NLCG algorithm for θ updates

The steps of the nonlinear conjugate gradient algorithm (J A Fessler, Image reconstruction: Algorithms and Analysis, to be published.) used to update the heating-induced phase shift θ in Step 3 of the algorithm are:

1. repeat

2. Calculate search direction p: A column vector g = ∇_θΨ of the first derivatives of the objective function Ψ(θ) in Eq. 4 with respect to the elements of θ is first calculated as:

   $${\mathit{g}}^n={\nabla }_{\mathit{\theta }}\mathrm{\Psi }=\mathfrak{R}\left\{i\text{diag}\left\{f_j^{\ast }{e}^{-i{\theta }_j^n}\right\}{\mathit{G}}^{\prime }\left(\stackrel{\sim }{\mathit{y}}-\mathit{G}\text{diag}\left\{e^{i{\theta }_j^n}\right\}\mathit{f}\right)\right\},$$ (7)
   where G is a (non-uniform) DFT matrix.
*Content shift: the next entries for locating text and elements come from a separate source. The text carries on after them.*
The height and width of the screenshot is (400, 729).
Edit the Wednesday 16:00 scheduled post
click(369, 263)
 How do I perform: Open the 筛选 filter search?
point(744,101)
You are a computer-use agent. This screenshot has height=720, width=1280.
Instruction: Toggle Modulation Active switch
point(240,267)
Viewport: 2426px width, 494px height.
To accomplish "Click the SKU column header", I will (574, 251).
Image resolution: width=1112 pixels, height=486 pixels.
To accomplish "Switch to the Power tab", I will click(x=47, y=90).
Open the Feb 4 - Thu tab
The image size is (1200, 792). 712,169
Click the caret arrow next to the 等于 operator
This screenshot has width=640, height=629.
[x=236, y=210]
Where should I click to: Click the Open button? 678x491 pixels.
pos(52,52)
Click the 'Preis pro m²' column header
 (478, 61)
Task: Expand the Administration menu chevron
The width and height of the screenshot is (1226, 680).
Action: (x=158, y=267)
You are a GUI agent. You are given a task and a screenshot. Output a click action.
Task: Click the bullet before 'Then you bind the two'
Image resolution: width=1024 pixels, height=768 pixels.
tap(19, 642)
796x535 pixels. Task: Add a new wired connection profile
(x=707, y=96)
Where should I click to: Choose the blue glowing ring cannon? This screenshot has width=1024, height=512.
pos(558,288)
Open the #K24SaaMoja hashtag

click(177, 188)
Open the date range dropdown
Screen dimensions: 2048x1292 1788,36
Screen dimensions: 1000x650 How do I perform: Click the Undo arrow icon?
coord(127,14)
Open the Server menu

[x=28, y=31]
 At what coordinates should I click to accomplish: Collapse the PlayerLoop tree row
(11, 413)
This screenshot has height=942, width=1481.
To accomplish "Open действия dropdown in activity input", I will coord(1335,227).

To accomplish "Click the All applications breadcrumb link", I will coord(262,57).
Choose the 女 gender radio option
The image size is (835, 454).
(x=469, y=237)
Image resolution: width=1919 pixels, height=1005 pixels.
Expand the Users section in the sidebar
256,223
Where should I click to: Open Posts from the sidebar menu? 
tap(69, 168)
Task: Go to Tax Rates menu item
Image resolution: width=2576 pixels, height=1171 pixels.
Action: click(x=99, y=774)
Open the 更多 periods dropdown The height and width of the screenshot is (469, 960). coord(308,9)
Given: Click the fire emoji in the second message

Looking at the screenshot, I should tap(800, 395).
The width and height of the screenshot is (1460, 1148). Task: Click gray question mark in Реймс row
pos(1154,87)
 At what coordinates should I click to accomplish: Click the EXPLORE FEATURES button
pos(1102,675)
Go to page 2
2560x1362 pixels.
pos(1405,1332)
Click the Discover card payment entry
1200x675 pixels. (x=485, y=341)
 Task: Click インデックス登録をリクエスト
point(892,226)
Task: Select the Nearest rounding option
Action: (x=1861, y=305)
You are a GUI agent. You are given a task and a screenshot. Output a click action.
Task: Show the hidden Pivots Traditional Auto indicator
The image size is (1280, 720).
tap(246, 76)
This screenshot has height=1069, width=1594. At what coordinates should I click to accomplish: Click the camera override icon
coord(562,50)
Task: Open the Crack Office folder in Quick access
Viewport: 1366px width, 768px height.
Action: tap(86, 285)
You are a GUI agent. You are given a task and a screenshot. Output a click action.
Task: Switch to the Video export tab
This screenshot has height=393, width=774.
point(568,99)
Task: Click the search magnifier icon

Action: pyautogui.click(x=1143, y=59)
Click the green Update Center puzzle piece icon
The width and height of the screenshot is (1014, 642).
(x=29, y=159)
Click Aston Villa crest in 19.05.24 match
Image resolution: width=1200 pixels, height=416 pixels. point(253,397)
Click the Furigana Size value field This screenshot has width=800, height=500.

Using the Polack-Ribière conjugate gradient formula, the search direction at iteration n is given by:

   $${\mathit{p}}^n=\{\begin{array}{ll}-{\mathit{g}}^n,\hfill & n=0\hfill \\ -{\mathit{g}}^n+\frac{\langle {\mathit{g}}^n-{\mathit{g}}^{n-1},{\mathit{g}}^n\rangle }{{\Vert {\mathit{g}}^{n-1}\Vert }^2}{\mathit{p}}^{n-1},\hfill & n\ge 1\hfill \end{array}$$ (8)
3. Calculate step size α: α is evaluated subject to non-positivity constraints as follows: If ${\theta }_j^n>\epsilon$ for some threshold ε (ε = π/1000 was used in the present work) and $p_j^n>0$, then set $p_j^n=0$ since the search direction will lead to violation of the non-positivity constraint at that location, for any α. Then solve

   $${\alpha }_n=\underset{\alpha }{\text{argmin}}\mathrm{\Psi }({\mathit{\theta }}^{\mathit{n}}+\alpha {\mathit{p}}^n)$$ (9)
   using a backtracking line search. Next, determine if the α returned by the line search causes violation of the non-positivity constraint. Let zⁿ = θⁿ + α_npⁿ. If [zⁿ]₋ ≠ zⁿ, then set

   $${\mathit{p}}^n={[{\mathit{z}}^n]}_{-}-{\mathit{\theta }}^n$$ (10)
   and perform another backtracking line search with the updated pⁿ:

   $${\alpha }_n=\underset{\alpha \in [0,1]}{\text{argmin}}\mathrm{\Psi }({\mathit{\theta }}^{\mathit{n}}+\alpha {\mathit{p}}^n)$$ (11)

4. Update θ: θⁿ⁺¹ = θ ⁿ + αpⁿ

5. until The desired number of iterations is reached.